What to do? Keep clarifying, just as Mel Webber has just done.

Tuesday, June 01, 2004

Doomsday Once More

Ronald Baily ("What Doom Will Look Like This Time Around") offers an interesting review of "One with Nineveh" by Paul and Anne Ehrlich. This time, they warn about the dire consequences of global warming.

Baily notes: "In the Ehrlich's simplistic summary, environmental Impact equals Population x Affluence x Technology, the notorious I = PAT identity. Impact is, of course, always negative. One notes that the three factors aren't merely added togther, their allegedly deleterious effects are multiplied."

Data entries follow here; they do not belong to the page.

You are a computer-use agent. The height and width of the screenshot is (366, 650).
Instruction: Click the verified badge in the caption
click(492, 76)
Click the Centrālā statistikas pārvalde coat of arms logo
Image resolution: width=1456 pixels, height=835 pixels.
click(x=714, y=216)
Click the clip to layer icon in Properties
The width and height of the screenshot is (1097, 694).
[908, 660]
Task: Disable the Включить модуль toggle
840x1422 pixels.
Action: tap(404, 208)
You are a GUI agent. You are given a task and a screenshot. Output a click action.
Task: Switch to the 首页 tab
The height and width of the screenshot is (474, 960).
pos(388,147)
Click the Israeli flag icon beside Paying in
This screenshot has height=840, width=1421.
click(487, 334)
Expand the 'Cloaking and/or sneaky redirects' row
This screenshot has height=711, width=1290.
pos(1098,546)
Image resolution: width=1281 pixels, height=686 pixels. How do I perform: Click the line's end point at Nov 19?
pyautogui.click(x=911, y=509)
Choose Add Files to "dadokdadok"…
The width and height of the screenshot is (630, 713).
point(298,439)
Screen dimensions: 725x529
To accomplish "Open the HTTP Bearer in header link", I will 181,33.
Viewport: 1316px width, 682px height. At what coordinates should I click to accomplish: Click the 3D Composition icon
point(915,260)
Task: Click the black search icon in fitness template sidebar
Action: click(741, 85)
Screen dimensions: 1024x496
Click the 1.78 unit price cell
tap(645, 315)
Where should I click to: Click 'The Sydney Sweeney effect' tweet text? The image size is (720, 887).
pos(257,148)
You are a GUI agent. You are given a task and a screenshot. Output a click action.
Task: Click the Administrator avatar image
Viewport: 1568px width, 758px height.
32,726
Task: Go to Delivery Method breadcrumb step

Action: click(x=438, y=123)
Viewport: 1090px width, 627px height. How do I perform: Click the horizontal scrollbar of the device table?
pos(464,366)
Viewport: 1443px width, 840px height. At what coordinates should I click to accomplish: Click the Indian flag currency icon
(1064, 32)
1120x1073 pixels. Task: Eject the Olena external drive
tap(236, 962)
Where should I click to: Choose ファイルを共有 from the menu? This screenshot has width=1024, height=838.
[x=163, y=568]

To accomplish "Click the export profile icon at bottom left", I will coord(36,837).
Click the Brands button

I confess that I started some of the Ehrlich books but could not finish any of them. So, I may be (may be)missing something, but Paul Ehrlich's doomsday forecast track record is well known. He has even lost real money, betting against the late Julian Simon. Simon later wrote that the idea of cash bets was a sign of his own exasperation. Poor Julian has passed on and would probably be exasperated all over again. Doomsday tomes are likely to be with us for some time because there is a tremendous demand for them. Why?

I can only speculate:

1. Some people have a puritanical nature and expect that they will have to pay for their material comforts.
2. Others may be uncomfortable with (or suspicious of) the fruits of market successes but are attracted to Kyoto-style economic planning.
3. With the demise of socialism, many may have intellectual capital on hand which they would rather use than discard.

Perhaps it's all inevitable human nature.

Saddest is the occasional comment from a reputable scientist to the effect that hyperbole is OK when the stakes are so large. So, where's the science?